At the time this work began, Glenbow owned one of the finest collections of Blackfoot material culture in the world, including sacred objects. Among these objects were sacred bundles that were given to the Blackfoot by the Spirit Beings of their world. These are used in ceremonies to renew connections with the Spirit Beings and Creator, and to ask for help. These bundles are given the care that one would give to a child and they are essential to the practice of Blackfoot ceremonial life. Various Blackfoot ceremonialists wanted to borrow these objects from Glenbow and use them in their efforts to revive and practice traditional Blackfoot ways.
At the invitation of the Blackfoot, we attended their ceremonies and over time we realized how essential these objects were to individual and community well-being. It became crystal clear to us that these objects belonged to those individuals and communities who had the knowledge and experience to use them as intended – rather than our keeping them in collection storage vaults. To make a long and difficult story short, we unconditionally repatriated 253 sacred items to the Blackfoot Confederacy in 2000. The story was both long and difficult, as senior officials in the Government of Alberta opposed our initiative and did what they could to prevent it. We persevered and succeeded, and the tortuous details are laid out in this book.
The repatriation discussed in this book was the largest, unconditional repatriation of First Nations sacred objects in the history of Canadian museums. In returning these objects, we were honoring the anthropological tenet of not deciding what is in someone else’s best interest, and I believe that this principal must also be taken to heart by the global museum community. Instead, the museum community has taken a giant step backward with its Declaration on the Importance and Value of Universal Museums. Signed in December 2002 by such luminaries as the Louvre, the Metropolitan Museum of Art, the Rijksmuseum, and the British Museum, the declaration rejects repatriation on the grounds that “universal museums,” with their encyclopaedic collections, are best positioned to act on behalf of the world. By claiming to know what is in humanity’s best interests, the signatories have violated the anthropological tenet mentioned above.

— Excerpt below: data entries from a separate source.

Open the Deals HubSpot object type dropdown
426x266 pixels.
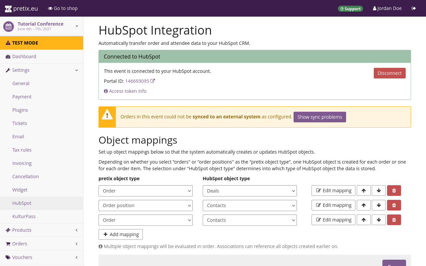[249, 191]
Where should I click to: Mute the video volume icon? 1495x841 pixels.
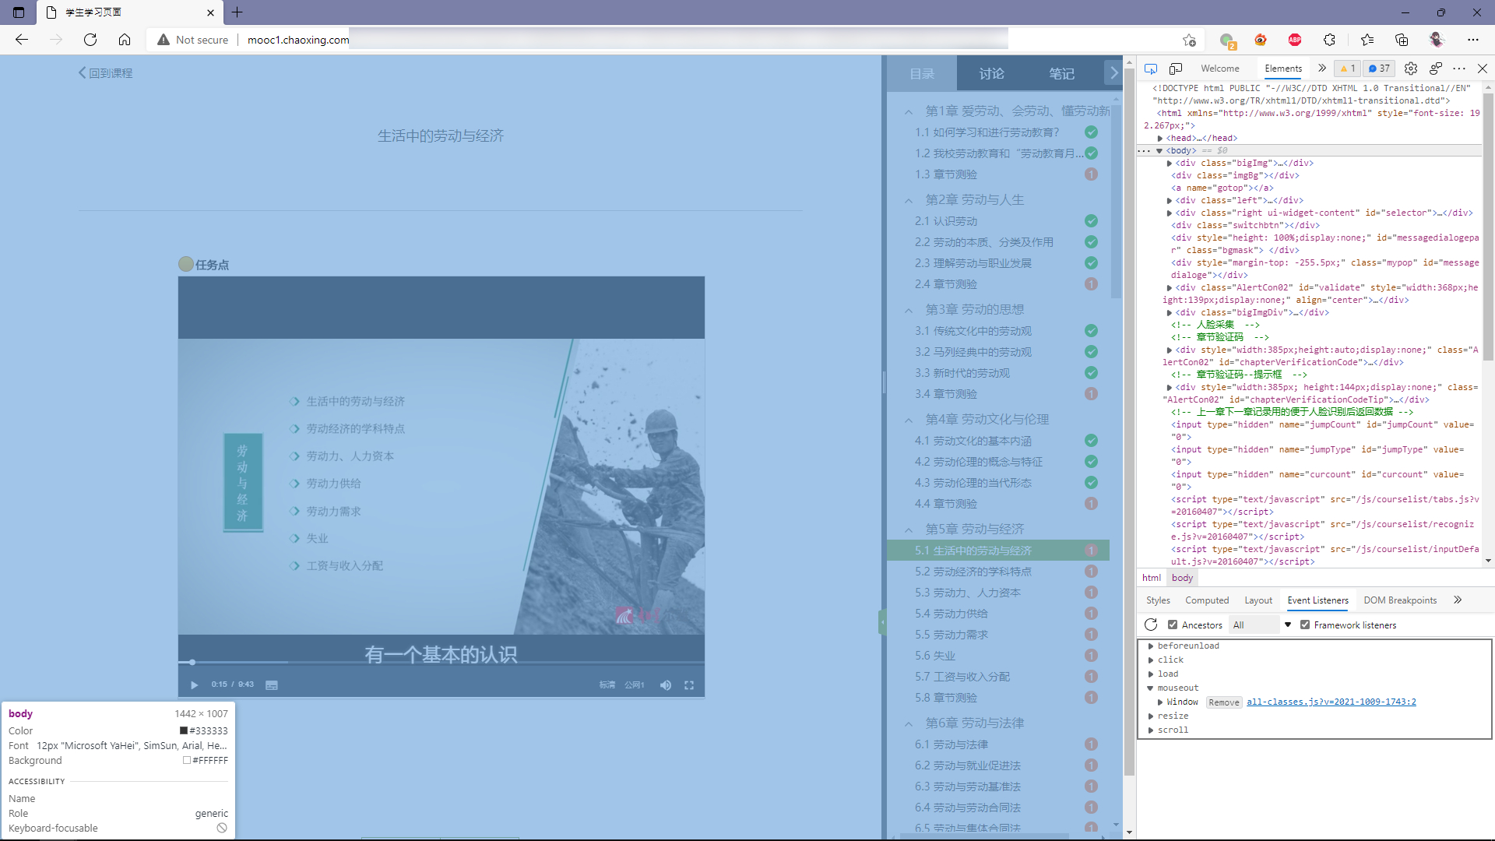pos(665,685)
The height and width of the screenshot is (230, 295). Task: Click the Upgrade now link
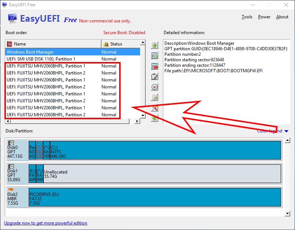click(x=46, y=223)
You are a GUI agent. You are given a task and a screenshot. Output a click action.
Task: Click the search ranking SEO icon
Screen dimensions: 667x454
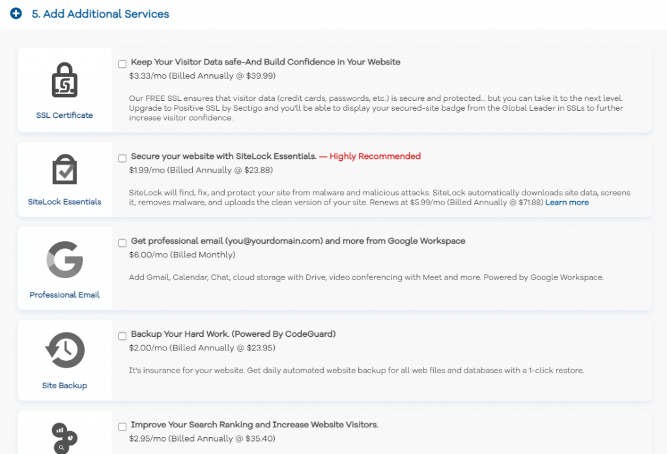pos(64,438)
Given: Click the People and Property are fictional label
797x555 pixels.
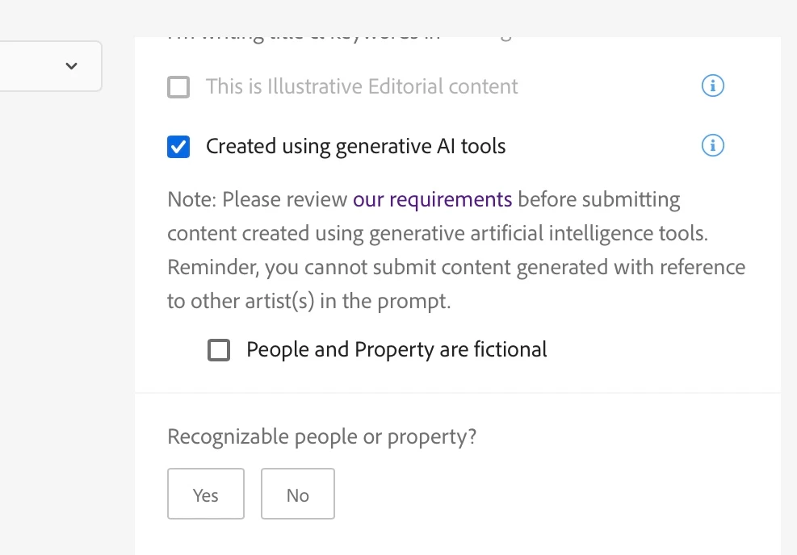Looking at the screenshot, I should pyautogui.click(x=397, y=350).
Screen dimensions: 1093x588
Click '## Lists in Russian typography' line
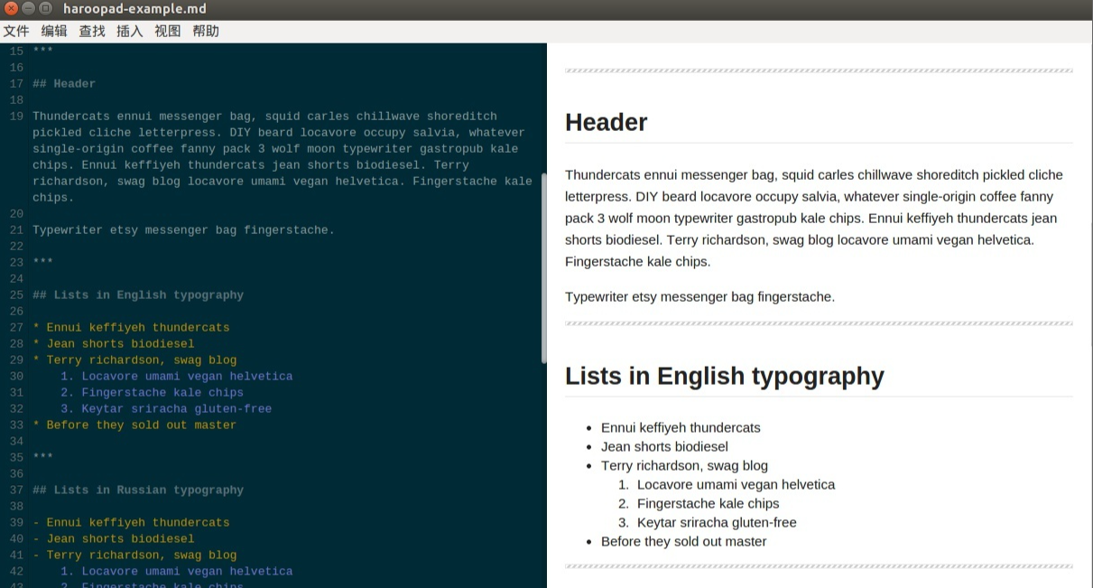tap(138, 490)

I’m hoping that this book will stand as an undeniable challenge to the self-serving behaviour of the so-called universal museums. I am also hoping that both museums and scholars will see that mainstream museums can “push the envelope”, and that bold actions can be taken with long-term, humanitarian benefits for First Nations communities. I have no doubt that the indigenous ways of knowing contained in this book will enhance scholarship in ways that we have yet to understand – be it for museum studies, anthropology, sociology or management. If nothing else, Gerry’s book, and the work it describes, is a gift of healing and reconciliation to those peoples who shared their homeland with us many centuries ago.
Robert R. Janes is an independent scholar and served as editor-in-chief of the Journal of Museum Management and Curatorship from 2003 to 2014. He has worked in and around museums for 39 years as an executive, consultant, editor, author, board member, archaeologist, instructor, volunteer, and philanthropist. Janes has devoted his career to championing museums as important social institutions that are capable of making a difference in the lives of individuals and their communities. He was given a traditional Blackfoot name in 1995.